Nella sua storyline più politica e tagliente, e anche più riuscita, la pellicola mette in luce un paradosso tipico delle società occidentali, e in particolar modo di quella statunitense, che nasce da istanze politiche di per sé sacrosante, cioè legate alla necessità di dare spazio e visibilità ai gruppi umani e sociali da sempre oppressi e marginalizzati. Tuttavia, in alcuni contesti queste stesse istanze conducono a derive del tutto controproducenti che scaturiscono da due fattori principali: il primo riguarda l’atteggiamento per cui, dal riconoscere che alcune persone per le loro caratteristiche sono state storicamente oppresse e sono tutt’ora discriminate e svantaggiate, si arriva a guardare quelle persone esclusivamente in questa dimensione, tralasciando ogni caratteristica individuale e ogni sfaccettatura; il secondo ha a che fare con i soggetti che compiono questa operazione e con le loro motivazioni: il punto di vista che riduce tutte le persone nere a una categoria umana fatta di vittime è nel maggiore dei casi bianco. Nel film il libro-esperimento è promosso da editori bianchissimi che non aspettano altro che sbandierare un progressismo di facciata.

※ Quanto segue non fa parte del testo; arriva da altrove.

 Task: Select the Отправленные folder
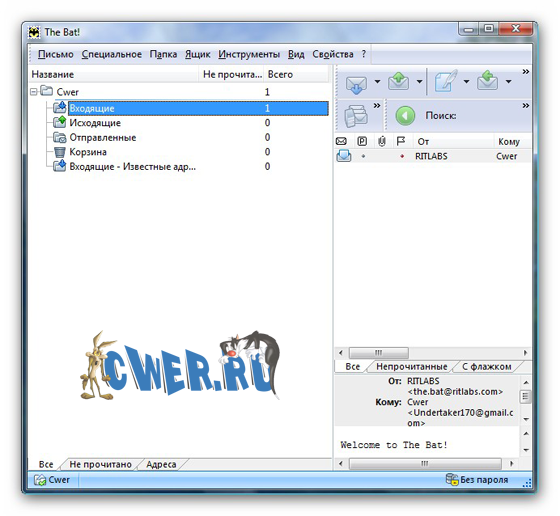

Questa condizione paradossale produce poi altri due danni collaterali: da un lato si scatena una crisi culturale, per la quale il valore artistico e qualitativo delle opere viene subordinato alla loro capacità di rispondere a un bisogno “morale” – che non ha, tra l’altro, conseguenze pratiche in termini di creazione di una società più giusta e di un’opinione pubblica più sensibile -, dall’altro, non si fa che riprodurre schemi ghettizzanti e divisivi della società. Quella che viene ritratta da American Fiction è infatti una società che è ben lungi dall’aver superato realmente le divisioni, le discriminazioni e gli squilibri di potere, ma che tenta goffamente di metterli sotto al tappeto attraverso operazioni di maquillage.